Taryn is now one of approximately 20 female tā moko artists in the world. She has taken on her own apprentice and is also mentoring three other female tā moko artists.

Where tattoos were previously associated with gang culture, there is much less stigma attached to tattoo art these days. “It seems like everyone wears moko now, including Pākeha.” Taryn said 50% of her clients are foreigners. In tattooing non-Māori with Māori designs, Taryn said she views this as a positive cultural exchange, a practice of manaakitanga (hospitality). “We know we have a history of tattooing the early settlers and whalers. Our ancestors tattooed foreigners, so I’m okay with that. I just don’t like it when it is removed from our culture and non Māori tattooers are using traditional Māori designs. It’s our taonga to give.”

In mainstream tattoo practice a design is generally drawn up on paper first for consultation with the client. In Taryn’s practice, after conversation with the client to understand their motivation for getting a moko and what story they would like to tell with it, she draws directly on to the skin. “There’s a lot of trust in the process.”

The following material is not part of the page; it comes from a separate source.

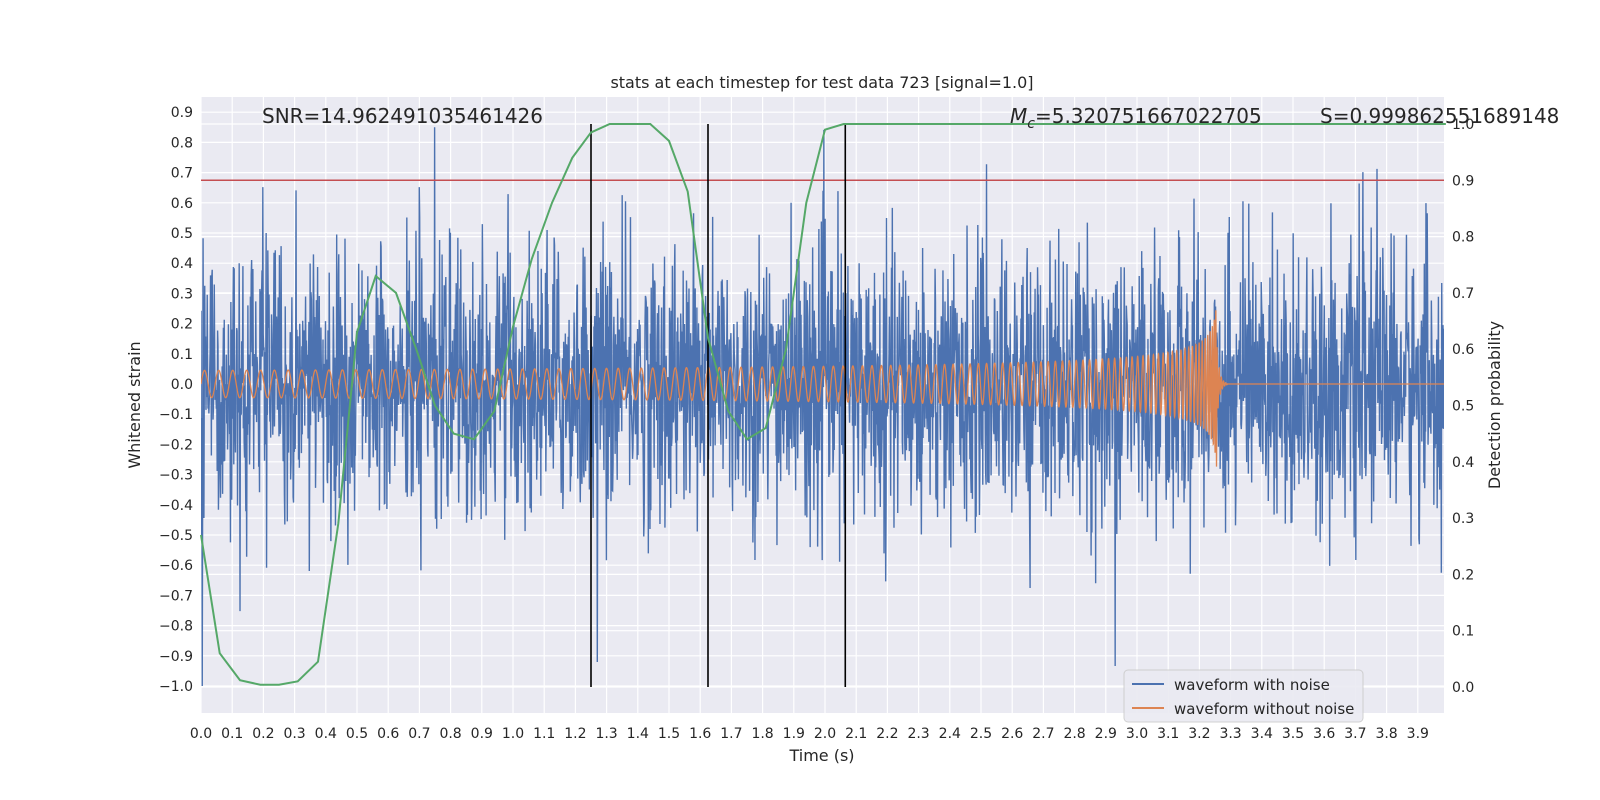  I want to click on y-tick-left: 0.8, so click(182, 143).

Taryn has worked from her private appointment only studio in Porirua, has had guest spots at tattoo studios and galleries both here in New Zealand and around the world, as well as given live demonstrations within art exhibitions, but she said by far the marae is her favourite place to work from. “The whole process is so much easier. You feel supported by the carvings there, and the connection to the history and ancestors feels so much stronger for me there, making everything easier.”

Taryn said she doesn’t often enjoy the feel inside many mainstream tattoo studios – “especially the loud aggressive music and some arrogant attitudes.”  She described tā moko as a family based tradition, and said she strives to create environments that can accommodate the client’s whānau – commenting that this is common practice for people to bring their family along for support.

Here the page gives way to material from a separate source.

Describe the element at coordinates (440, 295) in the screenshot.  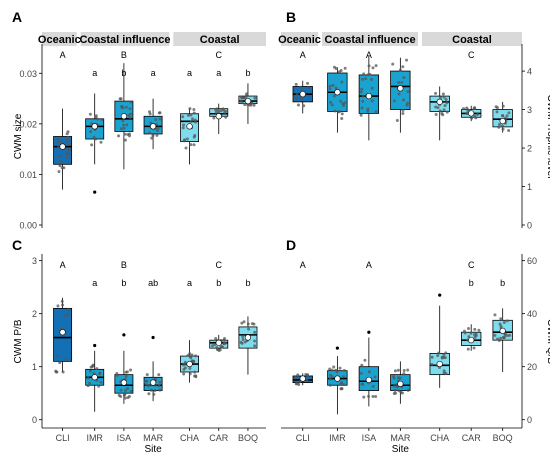
I see `outlier-point` at that location.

Taryn has been practicing tā moko now for nine years and she said the healing aspect of tā moko is something she has noticed more and more over the years. “The process of receiving a moko can be a healing experience whether consciously intended or not. There are so many reasons people get tattooed – and they are all emotional, personal, and deep.” She said common motivations for getting a moko are processing grief of some kind, marking a transformation period (from a negative to a positive state for example), and identity. “Moko is a way to connect with who they are and where they come from.”

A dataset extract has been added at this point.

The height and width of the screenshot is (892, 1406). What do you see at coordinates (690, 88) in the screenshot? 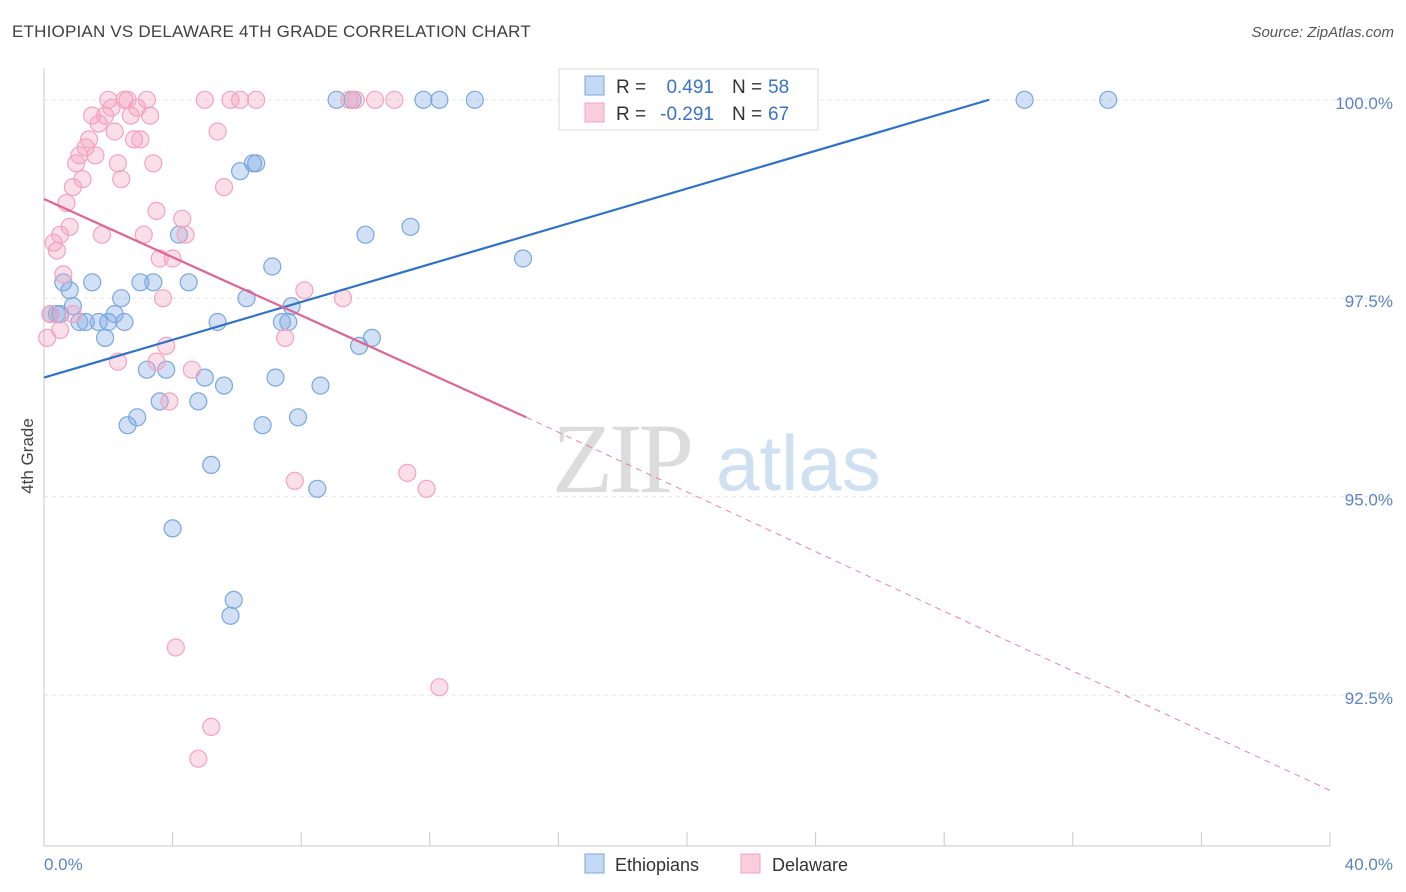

She commented on the pain aspect of receiving a moko, and the endurance and strength required to see it through. “Some people cry during the process. You can tell when it’s a response to physical pain, but there can also be a lot of emotional and spiritual release going on too.”

Early on in her career Taryn said she had some tough times, especially money worries with no regular income, which challenged her self-belief and will to continue. “It’s hard, but you need that determination to not give up when things are hard and just keep going. Work hard and make it happen, we can’t let fear restrict us as artists.” She said she hates the word ‘can’t’ – “it’s so limiting, as soon as you say you can’t do something, it becomes a truth. Don’t make it just a dream.” This week Taryn is about to embark on a world tour with her partner and her three year old daughter. Many people are telling her how lucky she is to be doing this, but she said quite definitively, “it’s not luck, it’s hard work.”

She plans to grow her new online gallery, Toitangata, while she travels, and is also organising several specialist Māori art salons at different locations around the world, with the first one being in Amsterdam this May. Developing other aspects of her artistry is also on her agenda for the next couple of years when she is travelling, and she aims to become more of a ‘multi-dimensional’ artist rather than just strictly a ‘moko’ artist alone. Taryn is currently exploring poetry, writing, specialist book publishing, and running her own workshops.

Also a painter, Taryn hopes to explore this side of her art a lot more on this trip. She has previously had one of her paintings included in an exhibition at the Musee du quai Branly in Paris in 2014, which Taryn describes as a big career highlight. Travelling to Paris with her five month old daughter at the time was a big challenge but she said “a lot of the things I do are like jumping off the cliff into the dark and hoping my wings are going to grow on the way.”